Staff members at the Mayo Clinic, Rochester, MN, and University of Iowa Children's Hospital, Iowa City, report a healthy 22-year-old man with a focal encephalitis following varicella-zoster virus (VZV) reactivation without rash, triggered by varicella vaccination required for employment in a hospital. Between 2 to 3 weeks following vaccination he developed intermittent left temporal headaches and 2 days later, he had a seizure. MRI demonstrated a T2/FLAIR hyperintense and T1 hypointense lesion involving the left inferior temporal sulcus. A routine EEG recorded 2 subclinical left temporal lobe seizures. The differential diagnosis favored a low-grade astrocytoma or oligodendroglioma. The pathology report on the resected lesion excluded a tumor, and perivascular inflammation of leptomeningeal vessels indicated a viral etiology for the gliosis. VZV immunostaining of brain tissue and VZV serology were positive for VZV antigens, and wild-type VZV sequences were detected. He was treated with valacyclovir. At follow-up examination 1 year later he was free of CNS symptoms. Further examination of childhood records revealed that at 6 months of age he was exposed to varicella in his older sister, but he had no exanthem at that time. At 27 months of age he had developed a left-sided T6/T7 dermatomal rash and a diagnosis of herpes zoster. It was concluded that this case represents VZV reactivation, most likely in the trigeminal ganglion, in the absence of clinical herpes zoster. [1]

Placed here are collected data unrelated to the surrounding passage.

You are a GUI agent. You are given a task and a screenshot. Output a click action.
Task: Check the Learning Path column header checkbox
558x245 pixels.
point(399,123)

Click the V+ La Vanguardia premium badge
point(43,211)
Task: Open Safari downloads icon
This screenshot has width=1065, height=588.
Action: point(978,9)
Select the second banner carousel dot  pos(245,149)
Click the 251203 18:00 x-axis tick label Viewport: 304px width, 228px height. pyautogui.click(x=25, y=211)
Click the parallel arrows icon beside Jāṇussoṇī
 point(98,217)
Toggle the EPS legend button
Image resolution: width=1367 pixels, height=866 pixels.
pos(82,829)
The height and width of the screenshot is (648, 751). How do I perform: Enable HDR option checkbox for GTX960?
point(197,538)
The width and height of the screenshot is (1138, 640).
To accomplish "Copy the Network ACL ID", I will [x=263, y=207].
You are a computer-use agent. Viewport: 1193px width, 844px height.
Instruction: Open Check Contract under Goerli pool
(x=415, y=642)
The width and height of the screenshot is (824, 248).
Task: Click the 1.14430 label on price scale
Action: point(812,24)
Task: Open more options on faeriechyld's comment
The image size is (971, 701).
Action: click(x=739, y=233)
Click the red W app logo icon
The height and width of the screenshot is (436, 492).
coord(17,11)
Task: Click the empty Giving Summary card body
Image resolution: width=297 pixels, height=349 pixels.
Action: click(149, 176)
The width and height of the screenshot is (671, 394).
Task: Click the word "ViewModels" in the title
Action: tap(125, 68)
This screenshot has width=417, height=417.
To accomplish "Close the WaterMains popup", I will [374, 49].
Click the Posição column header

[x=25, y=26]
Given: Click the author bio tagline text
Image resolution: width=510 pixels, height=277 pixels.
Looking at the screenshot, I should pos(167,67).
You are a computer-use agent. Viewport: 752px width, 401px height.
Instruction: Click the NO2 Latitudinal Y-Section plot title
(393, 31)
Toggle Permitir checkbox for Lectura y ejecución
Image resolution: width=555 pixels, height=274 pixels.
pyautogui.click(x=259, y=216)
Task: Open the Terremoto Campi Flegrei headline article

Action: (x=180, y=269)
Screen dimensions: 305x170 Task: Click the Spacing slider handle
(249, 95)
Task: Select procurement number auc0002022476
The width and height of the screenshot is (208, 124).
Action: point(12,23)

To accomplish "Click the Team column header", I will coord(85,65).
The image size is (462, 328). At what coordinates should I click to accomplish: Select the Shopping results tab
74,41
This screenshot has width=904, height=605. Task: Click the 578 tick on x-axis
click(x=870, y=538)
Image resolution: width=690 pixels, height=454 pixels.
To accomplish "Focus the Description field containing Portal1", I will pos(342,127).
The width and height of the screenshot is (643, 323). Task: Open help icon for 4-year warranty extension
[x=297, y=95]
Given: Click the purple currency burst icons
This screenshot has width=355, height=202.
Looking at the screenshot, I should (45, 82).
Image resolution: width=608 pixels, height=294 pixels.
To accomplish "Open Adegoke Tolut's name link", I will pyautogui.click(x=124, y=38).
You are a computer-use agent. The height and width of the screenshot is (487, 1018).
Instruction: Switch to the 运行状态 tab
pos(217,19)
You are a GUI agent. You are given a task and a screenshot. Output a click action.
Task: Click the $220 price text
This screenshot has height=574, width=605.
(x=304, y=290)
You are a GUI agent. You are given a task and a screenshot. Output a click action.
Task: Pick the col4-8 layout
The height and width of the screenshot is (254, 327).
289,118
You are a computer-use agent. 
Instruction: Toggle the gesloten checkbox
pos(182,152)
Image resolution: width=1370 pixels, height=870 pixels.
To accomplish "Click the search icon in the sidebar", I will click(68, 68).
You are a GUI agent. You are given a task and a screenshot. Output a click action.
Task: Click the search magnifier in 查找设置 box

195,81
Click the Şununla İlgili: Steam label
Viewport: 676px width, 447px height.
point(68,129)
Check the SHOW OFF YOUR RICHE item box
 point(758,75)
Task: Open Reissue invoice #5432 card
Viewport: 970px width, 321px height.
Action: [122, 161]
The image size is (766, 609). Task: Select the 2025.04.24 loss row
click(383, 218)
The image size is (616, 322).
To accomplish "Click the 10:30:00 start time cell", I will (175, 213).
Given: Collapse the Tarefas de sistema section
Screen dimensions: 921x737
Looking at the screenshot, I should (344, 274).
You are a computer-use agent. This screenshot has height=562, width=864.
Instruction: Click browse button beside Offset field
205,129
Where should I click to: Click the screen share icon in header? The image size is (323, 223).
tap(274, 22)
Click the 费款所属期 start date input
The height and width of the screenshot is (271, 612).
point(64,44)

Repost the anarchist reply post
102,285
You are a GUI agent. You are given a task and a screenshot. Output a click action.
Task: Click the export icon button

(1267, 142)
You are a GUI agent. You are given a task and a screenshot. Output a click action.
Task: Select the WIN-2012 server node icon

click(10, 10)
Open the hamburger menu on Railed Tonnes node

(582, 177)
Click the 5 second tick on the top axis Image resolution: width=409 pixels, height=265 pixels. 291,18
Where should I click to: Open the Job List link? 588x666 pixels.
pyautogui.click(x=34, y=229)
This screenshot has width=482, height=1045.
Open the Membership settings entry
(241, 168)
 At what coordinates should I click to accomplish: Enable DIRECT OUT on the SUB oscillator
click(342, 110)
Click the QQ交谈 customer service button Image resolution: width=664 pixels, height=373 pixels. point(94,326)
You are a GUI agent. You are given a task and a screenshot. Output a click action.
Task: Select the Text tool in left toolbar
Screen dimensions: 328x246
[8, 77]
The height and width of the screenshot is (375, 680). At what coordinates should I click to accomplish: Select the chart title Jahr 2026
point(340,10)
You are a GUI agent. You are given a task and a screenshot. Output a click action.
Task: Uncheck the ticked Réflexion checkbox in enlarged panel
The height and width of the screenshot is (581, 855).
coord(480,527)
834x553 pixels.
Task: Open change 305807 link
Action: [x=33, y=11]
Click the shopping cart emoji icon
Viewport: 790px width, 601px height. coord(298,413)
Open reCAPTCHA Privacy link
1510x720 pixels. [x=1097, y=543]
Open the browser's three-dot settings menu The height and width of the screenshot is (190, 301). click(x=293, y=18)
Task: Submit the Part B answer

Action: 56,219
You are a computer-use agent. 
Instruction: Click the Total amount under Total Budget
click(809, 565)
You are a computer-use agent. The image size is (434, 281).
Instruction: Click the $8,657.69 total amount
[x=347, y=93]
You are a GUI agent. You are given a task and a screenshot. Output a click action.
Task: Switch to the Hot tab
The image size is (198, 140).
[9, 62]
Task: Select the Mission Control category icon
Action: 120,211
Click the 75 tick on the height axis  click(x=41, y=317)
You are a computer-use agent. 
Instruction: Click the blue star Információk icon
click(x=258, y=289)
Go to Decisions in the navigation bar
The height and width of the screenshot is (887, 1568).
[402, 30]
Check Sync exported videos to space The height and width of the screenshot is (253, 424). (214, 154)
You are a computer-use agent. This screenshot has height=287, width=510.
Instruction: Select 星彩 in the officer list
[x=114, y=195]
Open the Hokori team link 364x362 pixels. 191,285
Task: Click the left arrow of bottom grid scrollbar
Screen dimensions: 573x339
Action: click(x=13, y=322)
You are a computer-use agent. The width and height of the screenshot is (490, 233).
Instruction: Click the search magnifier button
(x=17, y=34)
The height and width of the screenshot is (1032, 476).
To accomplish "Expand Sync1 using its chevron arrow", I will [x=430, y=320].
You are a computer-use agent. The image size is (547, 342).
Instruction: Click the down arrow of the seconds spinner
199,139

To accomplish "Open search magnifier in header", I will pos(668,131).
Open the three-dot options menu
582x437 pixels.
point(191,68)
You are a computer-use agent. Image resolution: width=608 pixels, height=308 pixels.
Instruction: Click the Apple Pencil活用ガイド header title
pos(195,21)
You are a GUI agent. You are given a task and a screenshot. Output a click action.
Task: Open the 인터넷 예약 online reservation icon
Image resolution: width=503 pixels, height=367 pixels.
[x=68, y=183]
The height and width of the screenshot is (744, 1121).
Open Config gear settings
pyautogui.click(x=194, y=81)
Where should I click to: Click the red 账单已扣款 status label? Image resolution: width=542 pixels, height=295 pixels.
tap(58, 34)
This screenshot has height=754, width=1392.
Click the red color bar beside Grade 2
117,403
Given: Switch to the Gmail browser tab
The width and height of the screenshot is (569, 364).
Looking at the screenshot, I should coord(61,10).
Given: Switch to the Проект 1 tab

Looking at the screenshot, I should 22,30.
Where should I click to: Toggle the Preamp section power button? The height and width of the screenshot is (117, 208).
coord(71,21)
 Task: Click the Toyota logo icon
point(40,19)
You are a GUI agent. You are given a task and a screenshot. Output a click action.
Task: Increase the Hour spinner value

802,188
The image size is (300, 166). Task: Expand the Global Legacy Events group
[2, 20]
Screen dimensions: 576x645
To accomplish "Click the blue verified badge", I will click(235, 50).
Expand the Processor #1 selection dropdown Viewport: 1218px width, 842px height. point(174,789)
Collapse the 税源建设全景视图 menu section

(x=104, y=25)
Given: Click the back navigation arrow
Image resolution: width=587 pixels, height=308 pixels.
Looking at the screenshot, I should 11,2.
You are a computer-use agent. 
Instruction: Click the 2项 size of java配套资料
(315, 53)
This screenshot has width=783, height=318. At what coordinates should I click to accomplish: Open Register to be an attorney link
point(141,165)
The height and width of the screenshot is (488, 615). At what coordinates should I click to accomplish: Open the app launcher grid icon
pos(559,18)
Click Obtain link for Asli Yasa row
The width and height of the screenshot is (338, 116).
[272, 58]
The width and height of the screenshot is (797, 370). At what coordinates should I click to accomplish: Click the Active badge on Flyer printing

COMMENTARY. The close temporal proximity of the VZV reactivation with 2 varicella vaccinations during the previous 2 to 3 weeks is strong suggestive evidence for a causal association. However, the authors argue in favor of a coincidental association since virology sequencing showed that the VZV infection in the brain was caused by wild-type VZV. Wild-type VZV has been isolated from vesicles in patients with herpes zoster after immunization, indicating that herpes zoster in immunized people also may result from natural varicella infection that occurred before or after immunization [2]. They suggest that the varicella vaccination, rather than having a detrimental effect, may have prevented further inflammation by stimulating a rapid anti-VZV immune response. Furthermore, the surgical excision of the area of inflammation in the temporal lobe may have prevented further extension of viral infection.

Link between VZV reactivation and CNS disease. Neurological complications of VZV reactivation include zoster induced postherpetic neuralgia, myelitis, meningoencephalitis, VZV vasculopathy, and stroke [3]. Stroke as a complication of VZV reactivation is reported in the elderly but is rare in childhood [4]. When these complications occur without rash (zoster sine herpete), VZV-induced disease is diagnosed by detection of VZV DNA or anti-VZV antibody in CSF. Awareness of the expanding spectrum of neurological complications of VZV reactivation leads to earlier diagnosis and antiviral treatment. A case of congenital varicella syndrome (CVS) in a male infant presented with generalized clonic cerebral seizures at age 4 months [5]. An intracerebral viral reactivation following intrauterine VZV infection was suspected and confirmed. Antiviral treatment was aimed at preventing progression of the disease. CVS presents with skin lesions, neurological defects, eye diseases, and limb hypoplasia.